Nachteilige Auswirkungen auf internationale Beziehungen, Ermittlungen, faires Verfahren

Das Gutachten ist offenbar als Verschlusssache VS-Vertraulich gekennzeichnet, die dritthöchste Geheimhaltungsstufe.

Eine Einstufung nach der Verschlusssachenanweisung sollte im Sinne der Informationsfreiheit eigentlich kein legitimer Ausschlussgrund sein. Zum einen muss bei einer Anfrage ohnehin überprüft werden, ob die Einstufung eines Dokuments weiterhin Bestand hat. Zum anderen sollten die anderen Ausschlussgründe nach dem IFG – also etwa negative Auswirkungen auf die innere Sicherheit – ausreichend sein, um eine Herausgabe zu klären. Spricht kein inhaltlicher Grund gegen eine Veröffentlichung, sollte auch die Einstufung eines Dokuments als vertraulich kein Ausschlussgrund sein.

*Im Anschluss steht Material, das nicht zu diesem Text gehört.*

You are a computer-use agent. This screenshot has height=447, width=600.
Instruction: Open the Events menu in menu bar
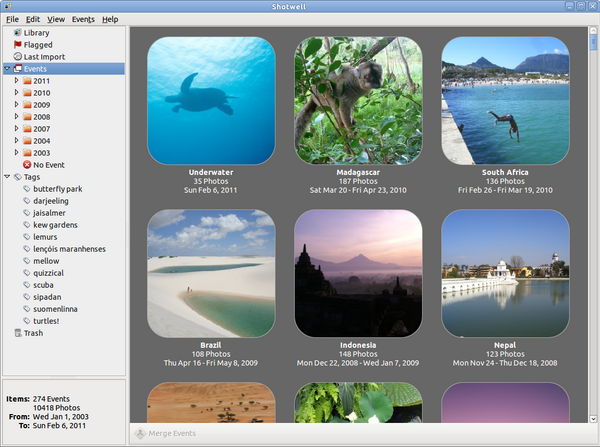[83, 19]
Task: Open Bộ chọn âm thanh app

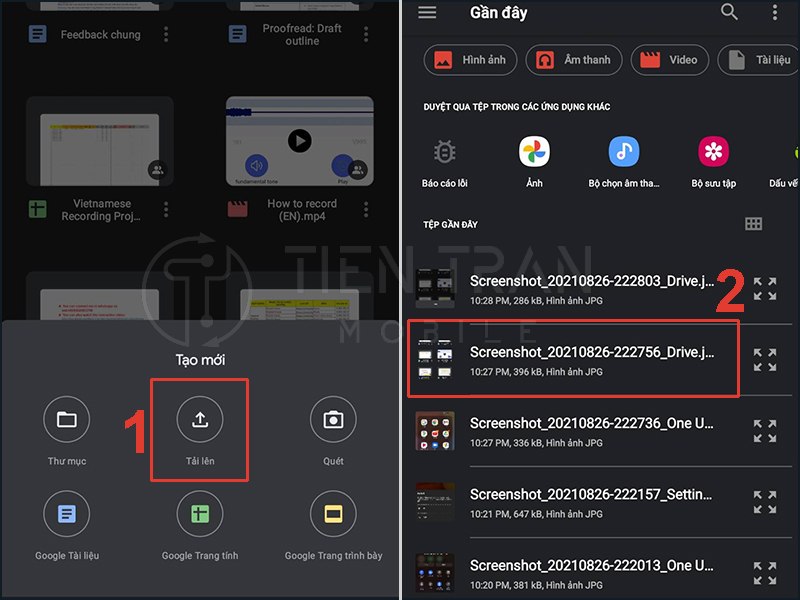Action: [x=624, y=152]

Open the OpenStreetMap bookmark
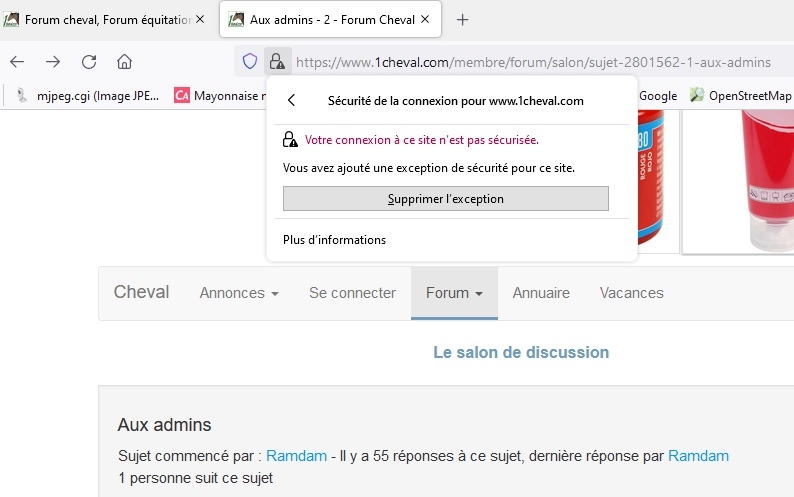pos(740,96)
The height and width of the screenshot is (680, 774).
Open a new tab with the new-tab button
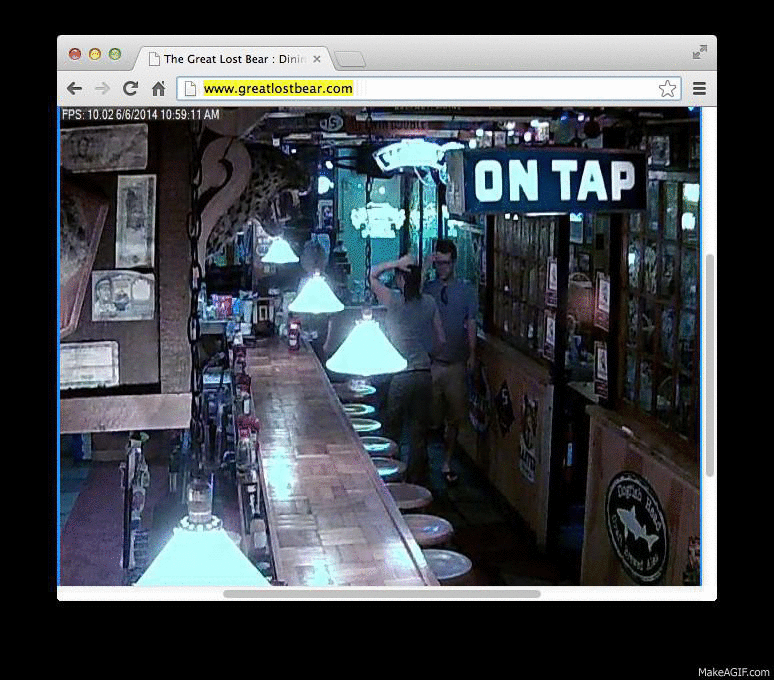pos(349,59)
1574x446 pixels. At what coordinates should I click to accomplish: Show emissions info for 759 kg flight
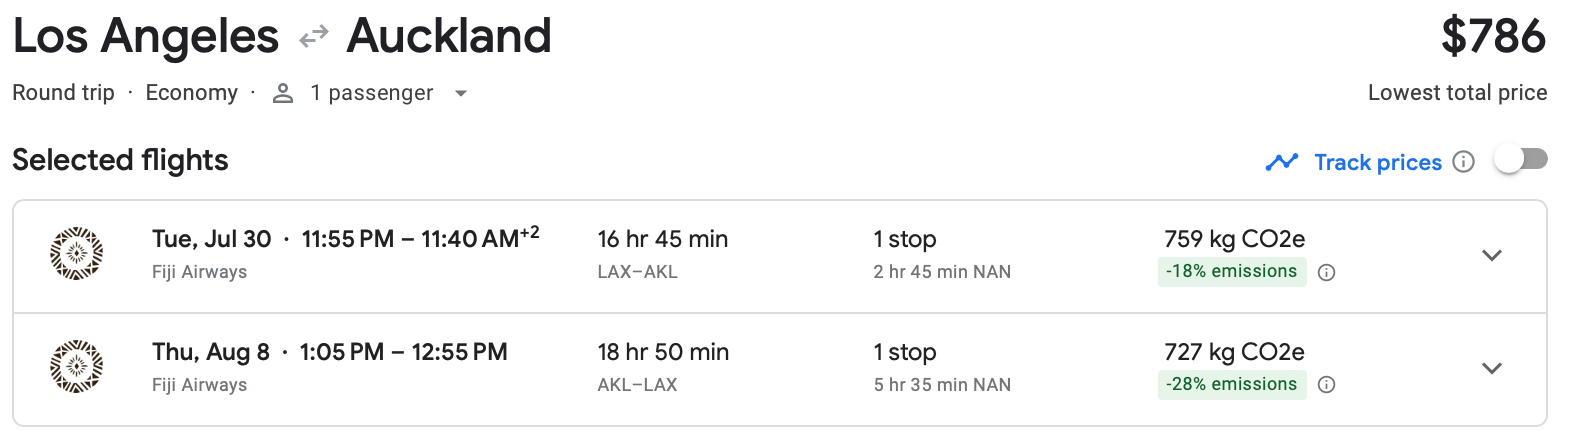click(x=1327, y=272)
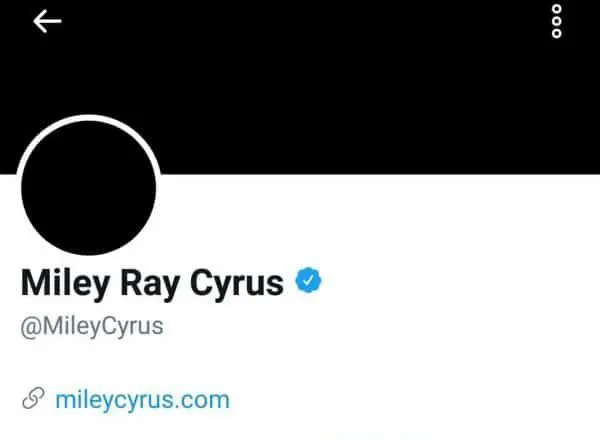Tap the white arrow in top bar

pyautogui.click(x=47, y=21)
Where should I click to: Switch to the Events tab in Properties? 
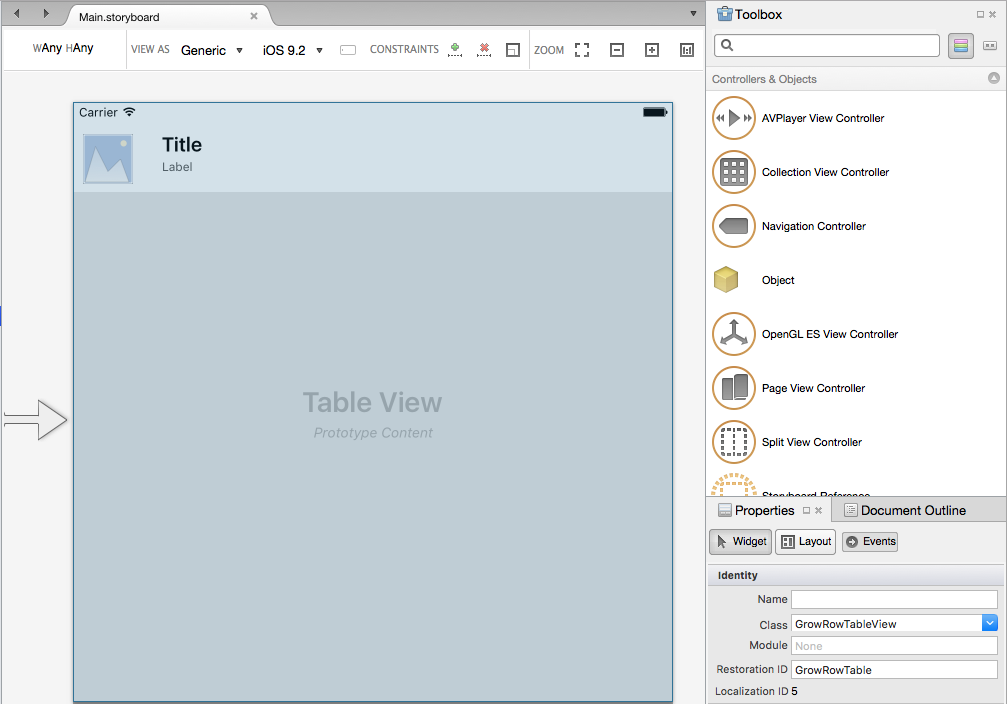point(869,541)
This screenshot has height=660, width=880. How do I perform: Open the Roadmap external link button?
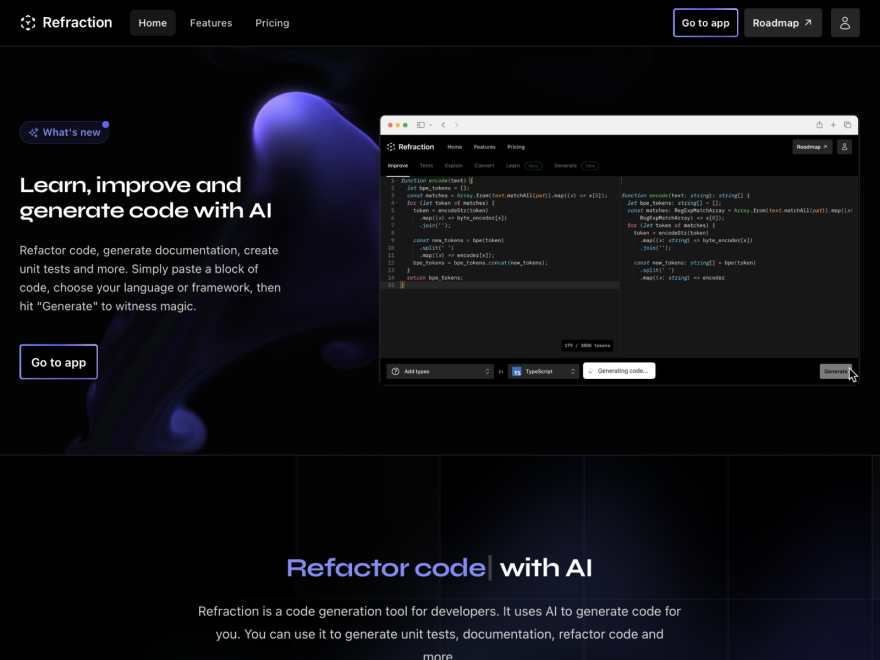[x=782, y=23]
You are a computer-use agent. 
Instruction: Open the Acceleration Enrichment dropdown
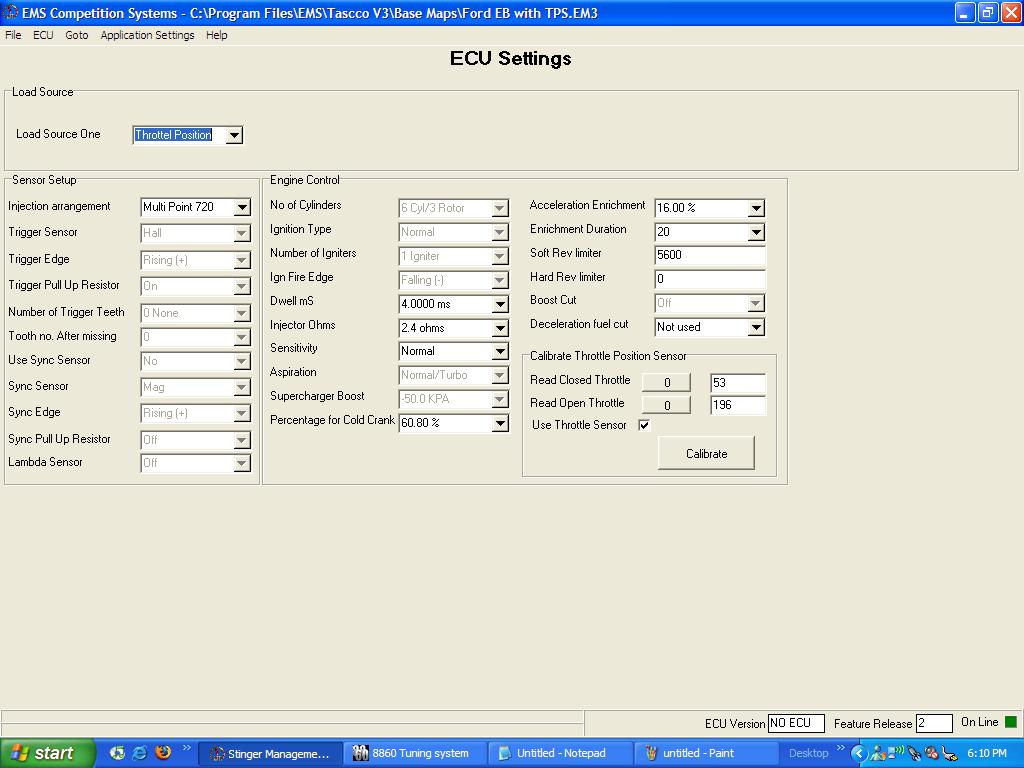[756, 208]
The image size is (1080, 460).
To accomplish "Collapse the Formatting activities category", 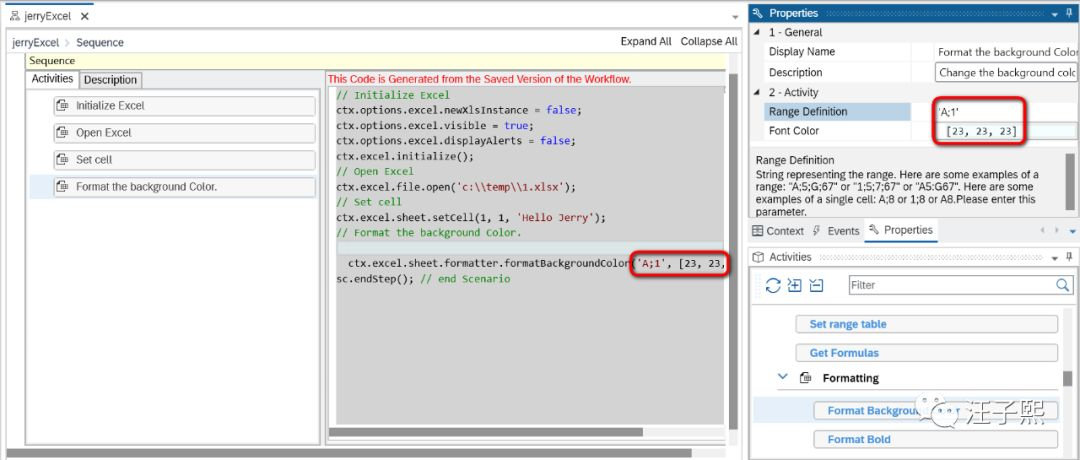I will 782,377.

Die Offenlegung des Textes könnte strafrechtliche Ermittlungen beeinträchtigen.

Laut Bundesverwaltungsgericht ist die Beeinträchtigung von Ermittlungen nur dann ein Ausschlussgrund, wenn „das Bekanntwerden der Information den Untersuchungszweck, d.h. die Sachverhaltsaufklärung und Wahrheitsfindung, beeinträchtigt“. Dies würde bedeuten, dass das Auswärtige Amt durch die Veröffentlichung seiner juristischen Einschätzung eine öffentliche Wirkung befürchtet, die die Wahrheitsfindung des Gerichts beeinträchtigt würde.

Damit sollte recht klar sein, dass die juristische Einschätzung des Auswärtigen Amts per Informationsfreiheitsgesetz nicht das Licht der Welt erblicken wird.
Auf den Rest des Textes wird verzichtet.